Mines

Gabon : les ventes de manganèse du chinois Citic Dameng chutent à 10 000 tonnes

Départ du téléphérique des mines de manganèse de Moanda, au Gabon (photo d'illustration). © Archives Jeune Afrique.

Le groupe chinois, entré au Gabon en 2010, a vu ses ventes de manganèse reculer à 10 068 tonnes durant les six premiers de l'année, tirées essentiellement de ses stocks. Citic Dameng a en effet suspendu ses activités d'exploration et de production au Gabon fin 2015.

Selon ses résultats du premier semestre publiés le 27 juillet dernier, Citic Dameng ( filiale du producteur chinois de matières premières minières Citic Holdings) qui exploite un gisement de manganèse à Mbembélé (dans le centre du Gabon), a annoncé un très net recul des ventes tirées de ce site.

Elles ont atteint 10 068 tonnes au premier semestre 2016, contre 111 601 tonnes extraites au premier semestre 2015.

Suspension temporaire de la production

Une baisse drastique due essentiellement à la « suspension temporaire » de ses activités de production à Mbembélé.

Les ventes réalisées à partir du stock de manganèse gabonais de Citic Dameng ont rapporté 6,3 millions de dollars hongkongais (732 400 euros) au premier semestre 2016, contre 85,47 millions de dollars hongkongais au premier semestre 2016.

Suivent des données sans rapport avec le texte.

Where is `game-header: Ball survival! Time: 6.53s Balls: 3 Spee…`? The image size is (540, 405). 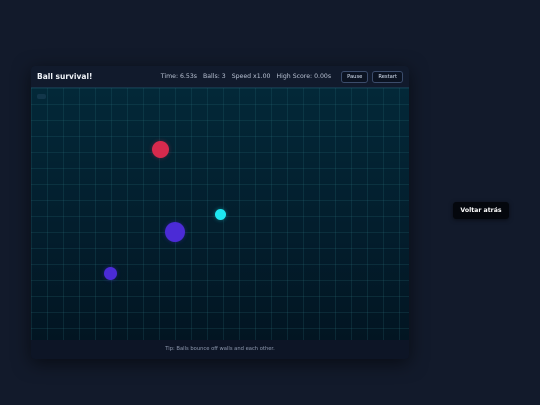 game-header: Ball survival! Time: 6.53s Balls: 3 Spee… is located at coordinates (220, 76).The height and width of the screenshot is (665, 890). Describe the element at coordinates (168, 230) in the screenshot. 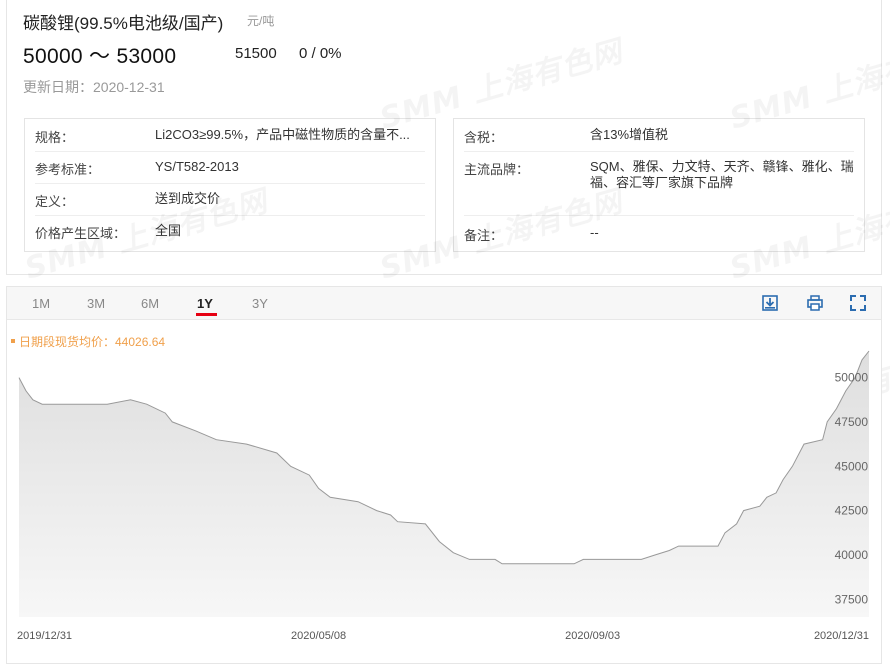

I see `spec-value: 全国` at that location.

Le montant élevé des coûts de vente du manganèse de Mbembélé – en raison notamment des charges logistiques – a entraîné une perte de -18,74 millions de dollars hongkongais pour Citic Dameng au Gabon durant les six premiers mois de l’année, en recul par rapport à celle de -32,5 millions de dollars hongkongais enregistrée durant la même période l’an dernier.

Les opérations de Citic Dameng ont été durement affectées par le recul du cours du manganèse, qui s’échange autour de 635 dollars américains la tonne, contre 950 dollars américains début 2015 et 1 060 dollars début 2014.

Au total les revenus de Citic Dameng ont chuté à 1,276 milliard de dollars hongkongais au premier semestre 2016 (-5,59 % sur un an), pour une perte de 156,7 millions de dollars hongkongais (-53 %).

Ambitions

Lors de son entrée au Gabon, Citic Dameng affichait l’ambition d’exploiter les 26 millions de tonnes de manganèse de Mbembélé au rythme d’un million de tonnes par an, sur une période de 25 ans.

Dans son communiqué de fin juillet, Citic Dameng laisse la porte ouverte à une reprise de la production à Mbembélé, rappelant attendre pour cela « des signes de reprise du marché ». Il faut toutefois noter que les équipes de Citic Dameng au Gabon ont fondu à 38 personnes fin juin 2016, contre 273 à la même date l’an dernier.

L’opérateur minier indique également avoir cédé du matériel et des infrastructures.

Comilog en pointe

Malgré les déboires de Citic Dameng – et le renoncement il y a trois ans de l’anglo-australien BHP Billiton – le Gabon peut toujours miser sur la Compagnie minière de l’Ogooué (Comilog).

La filiale du français Eramet, qui exploite le manganèse de Moanda depuis 1962, a produit 1,7 million de tonnes de minerai de manganèse au Gabon en 2015, en ligne avec le chiffres de 2014 et 2013 (1,5 million et 1,6 million respectivement).

Comilog a d’ailleurs inauguré en juin 2015 la première usine de transformation du minerai de manganèse du Gabon. Un complexe industriel, situé à Moanda, qui a nécessité près de 150 milliards de F CFA d’investissements (environ 229 millions d’euros).

Le Gabon abrite le quart des réserves mondiales de manganèse.